つまり、図４４（Ａ）に示す変換後ＸＭＬ文書の第１レコードでは、タグ名“compressd”の要素において、一連の非キー要素<部署>A部</部署><住所>A市</住所><電話>123</電話>を図４１（Ａ）で説明したデータ圧縮方法によって圧縮して得られた圧縮文字列が要素内容として記述される。また、第２レコードでは、タグ名“compressd”の要素において、一連の非キー要素<部署>B部</部署><住所>B市</住所><電話>456</電話>を図４１（Ａ）で説明したデータ圧縮方法によって圧縮して得られた圧縮文字列が要素内容として記述される。 That is, in the first record of the converted XML document shown in FIG. 44A, in the element of the tag name “compressd”, a series of non-key elements <department> A department </ department> <address> A city </ address A compressed character string obtained by compressing <telephone> 123 </ telephone> by the data compression method described with reference to FIG. 41A is described as element contents. In the second record, in the element of the tag name “compressd”, a series of non-key elements <department> B department </ department> <address> B city </ address> <phone> 456 </ phone> are shown in FIG. A compressed character string obtained by compression by the data compression method described in (A) is described as element contents.

図４４（Ｂ）に示す第２具体例では、変換対象のＸＭＬ文書を成す要素をキー要素と非キー要素とに分け、タグ名“compressd”および属性名“info”を付与された新たな要素（空要素）を作成し、非キー要素をひとまとめにしてから図４１（Ａ）で説明したデータ圧縮方法により圧縮処理を施して圧縮文字列を作成し、その圧縮文字列を、新たな要素において、属性名“info”に対応する属性値として記述する。キー要素については、変換後のＸＭＬ文書においても、何の変換も施すことなくそのまま記述する。 In the second specific example shown in FIG. 44 (B), the elements constituting the XML document to be converted are divided into key elements and non-key elements, and a new element having a tag name “compressd” and an attribute name “info” is given. (Empty element) is created, and the non-key elements are grouped together, and then compressed by the data compression method described with reference to FIG. 41A to create a compressed character string. Describe as an attribute value corresponding to the attribute name “info”. Key elements are described as they are without any conversion in the converted XML document.

つまり、図４４（Ｂ）に示す変換後ＸＭＬ文書の第１レコードでは、タグ名“compressd”の要素において、一連の非キー要素<部署>A部</部署><住所>A市</住所><電話>123</電話>を図４１（Ａ）で説明したデータ圧縮方法によって圧縮して得られた圧縮文字列が属性名“info”の属性値として記述されている。

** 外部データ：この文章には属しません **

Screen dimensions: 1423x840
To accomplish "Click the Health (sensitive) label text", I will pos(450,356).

また、第２レコードでは、タグ名“compressd”の要素において、一連の非キー要素<部署>B部</部署><住所>B市</住所><電話>456</電話>を図４１（Ａ）で説明したデータ圧縮方法によって圧縮して得られた圧縮文字列が属性名“info”の属性値として記述される。 That is, in the first record of the converted XML document shown in FIG. 44B, in the element of the tag name “compressd”, a series of non-key elements <department> A department </ department> <address> A city </ address A compressed character string obtained by compressing <telephone> 123 </ telephone> by the data compression method described with reference to FIG. 41A is described as an attribute value of the attribute name “info”. In the second record, in the element of the tag name “compressd”, a series of non-key elements <department> B department </ department> <address> B city </ address> <phone> 456 </ phone> are shown in FIG. A compressed character string obtained by compression by the data compression method described in (A) is described as the attribute value of the attribute name “info”.

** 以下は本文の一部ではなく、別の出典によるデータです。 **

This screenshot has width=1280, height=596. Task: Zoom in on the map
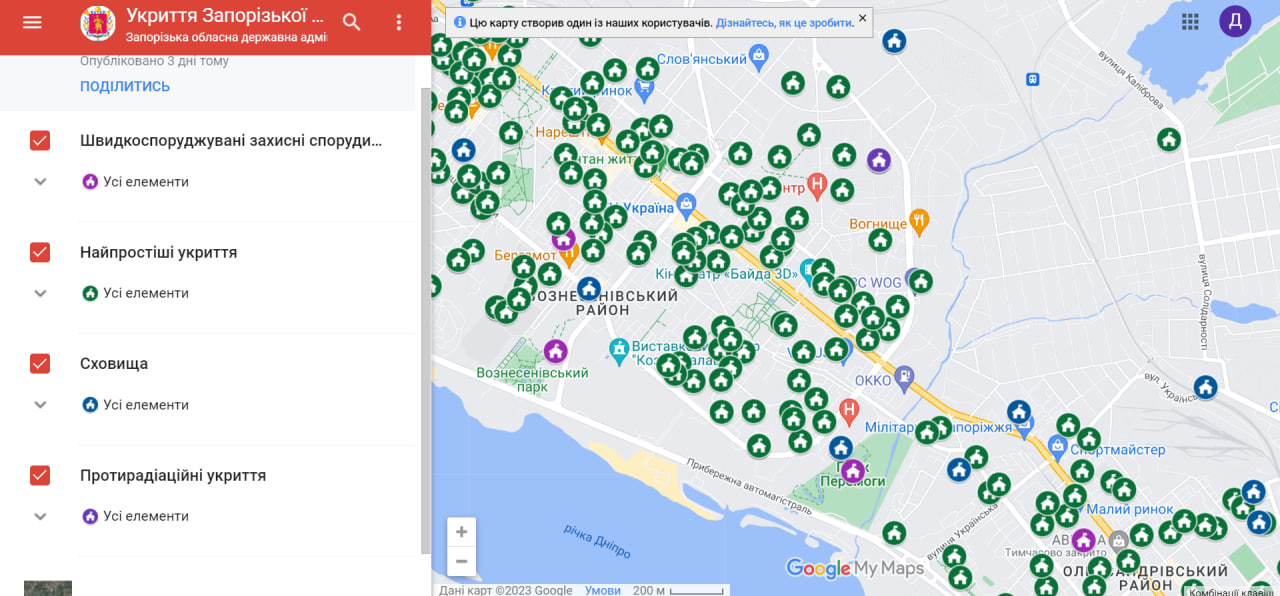pyautogui.click(x=461, y=532)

ＸＭＬ文書には、文字コードしか含ませることができないが、上述した圧縮方法で得られた圧縮データ（圧縮文字列）は文字コードによって記述されるので、そのままＸＭＬ文書に記述することができる。ただし、ＸＭＬ文書では，タグ記号“<”，“>”が特別な意味を持つが、上述したように圧縮データの文字コードは、タグ記号以外の、ＡＳＣＩＩコードの印字可能文字であるため、圧縮データを要素内容あるいは属性値に記述しても、全体がテキストと見なされる。 An XML document can contain only a character code, but since the compressed data (compressed character string) obtained by the compression method described above is described by the character code, it can be described as it is in the XML document. However, in XML documents, the tag symbols “<” and “>” have a special meaning. As described above, since the character code of the compressed data is a printable character of the ASCII code other than the tag symbol, it is compressed. Even if data is described in element contents or attribute values, the whole is regarded as text.

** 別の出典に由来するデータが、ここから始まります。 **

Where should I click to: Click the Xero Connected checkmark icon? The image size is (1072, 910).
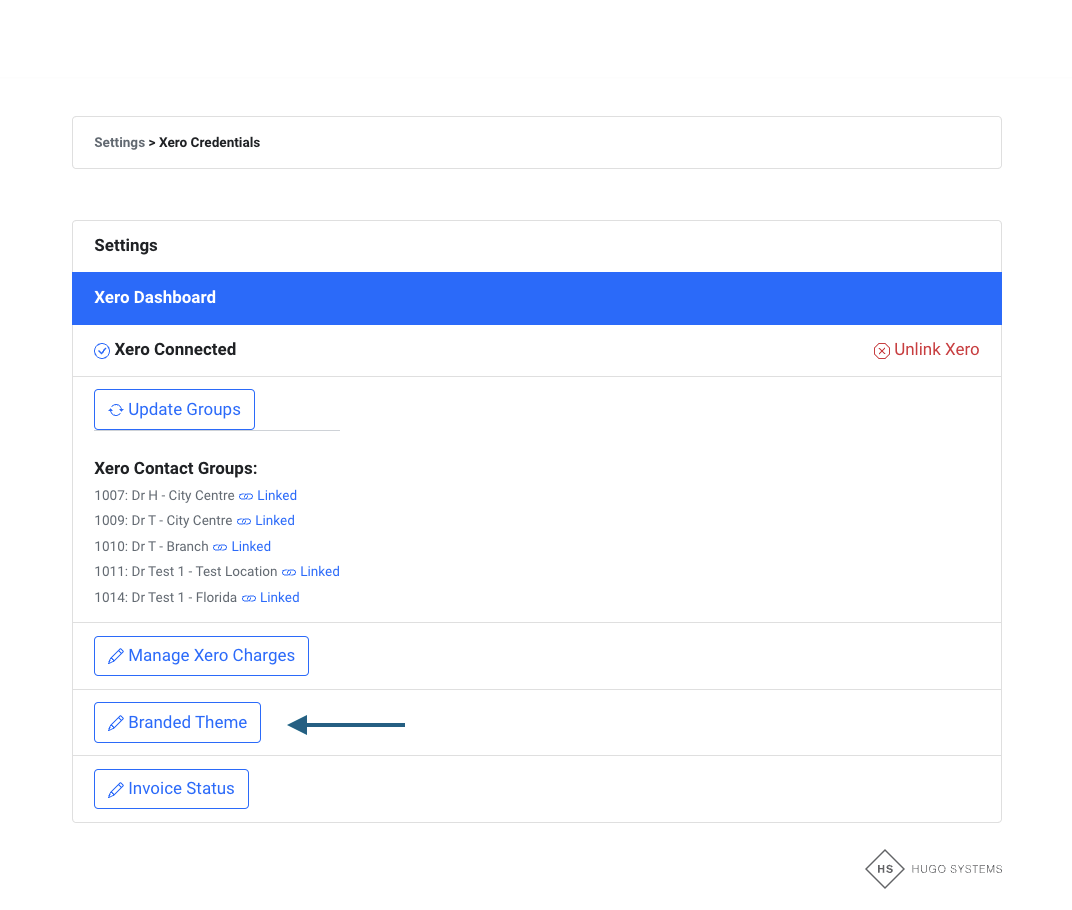pos(102,351)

また、第３実施形態の変換方法も、第１実施形態や第２実施形態と同様、複数の非キー要素を一つの要素にまとめ、応用ソフトウエアがデータ処理を実行している間は非キー要素をデータ処理と無関係な要素として一括して扱えるようにするものである。変換方法として、図４４（Ａ）もしくは図４４（Ｂ）で説明した方法のうちのどちらを用いるかは、変換仕様文書等により選択・指定することができるようになっている。このとき、これらの変換方法のうちのどちらを用いるかは、ＸＭＬ文書のデータ量によって、あるいは、データ処理に伴い新たな要素が幾つ増えるかによって決定されることになるが、非キー要素をひとまとめにして取り扱うという本発明の本質を考えれば、どちらの方法を採用してもよい。 Also, in the conversion method of the third embodiment, similarly to the first embodiment and the second embodiment, a plurality of non-key elements are combined into one element and the non-key is applied while the application software is executing data processing. Elements can be handled collectively as elements unrelated to data processing. As a conversion method, which of the methods described in FIG. 44A or 44B is used can be selected and designated by a conversion specification document or the like. At this time, which one of these conversion methods is used is determined by the data amount of the XML document or by how many new elements increase with the data processing. In consideration of the essence of the present invention, it is possible to adopt either method.

なお、図４５に示すように、第３実施形態において、変換後ＸＭＬ文書中に記述された圧縮文字列（圧縮データ）の先頭には、圧縮時点におけるＸＭＬ文書の文字コード系の種別を示す情報としての識別ビット（ここでは２ビット）が付与されている。
ＸＭＬ文書の文字コード系が例えばＵＴＦ−８に固定されていて、文字コード系の変換が全く起こらない場合には、何ら問題は生じないが、ＸＭＬ文書は、ＵＴＦ−８のほか、ＵＴＦ−１６，Shift_ＪＩＳ，ＥＵＣ等の文字コード系を取り得るので、文字コード系が変更になる場合の、本発明の対応について以下に説明する。 As shown in FIG. 45, in the third embodiment, information indicating the type of the character code system of the XML document at the time of compression is placed at the head of the compressed character string (compressed data) described in the converted XML document. As an identification bit (2 bits in this case).
When the character code system of the XML document is fixed to, for example, UTF-8 and no conversion of the character code system occurs, no problem occurs. However, the XML document is not only UTF-8 but also UTF-16. Since the character code system such as Shift, JIS, EUC, etc. can be taken, the correspondence of the present invention when the character code system is changed will be described below.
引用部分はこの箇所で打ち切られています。